Tournassat is an expert in reactive transport modeling whose work has spanned a range of topics from pore-water chemistry in claystones and the fate of iodine in clay barriers to sorption processes on clay minerals and anomalous transport properties of clayey materials. Improving what is known about these topics is essential to various energy-related applications such as the underground storage of radioactive waste, which involves engineered and natural clay barriers. Clays are also important for geological carbon storage (GCS) technologies wherein carbon dioxide is injected and permanently stored underground in mineral form. Contributing to these important topics has required Tournassat to develop and apply expertise in the chemical and physical behavior of clays through experimentation, characterization, and modeling over a wide range of scales from the molecular to that of the underground research laboratory.

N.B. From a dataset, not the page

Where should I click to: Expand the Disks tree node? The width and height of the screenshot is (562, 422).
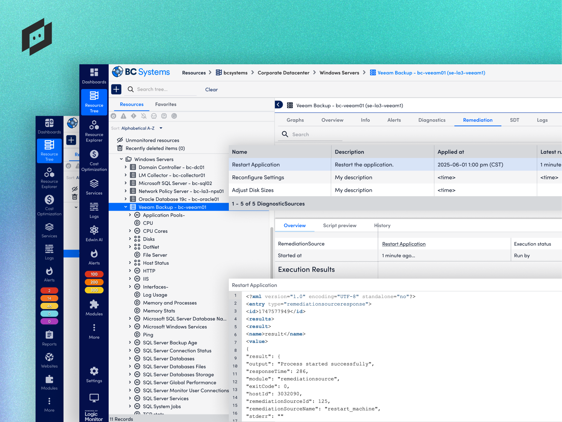tap(130, 239)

Tournassat has worked at EESA in various capacities since 2013 when Senior Scientist and Geochemistry Department Head Carl Steefel invited him to collaborate on DOE projects exploring new horizons in clay science that make use of reactive transport modeling and molecular dynamics. The pair also co-edited a book with Ian Bourg and F. Bergaya on “Natural and Engineered Clay Barriers.” In 2020, Christophe Tournassat became a Professor at the University of Orléans, France, and, in 2021 Visiting Faculty at Berkeley Lab.
“Christophe has had a great impact on our field not just in the U.S. and France but across the globe. His work spans a breadth of topics using modeling, experimentation, and characterization, perhaps unique among present-day clay scientists,” Steefel said. “He is on the leading edge in developing models for simulating the behavior of contaminants in clay rocks, especially for the problem of geological disposal of waste in the subsurface. The models are the first of their kind in the world, and are of great interest to U.S. Nuclear Waste Program, as well as the Programs in Europe and Asia.”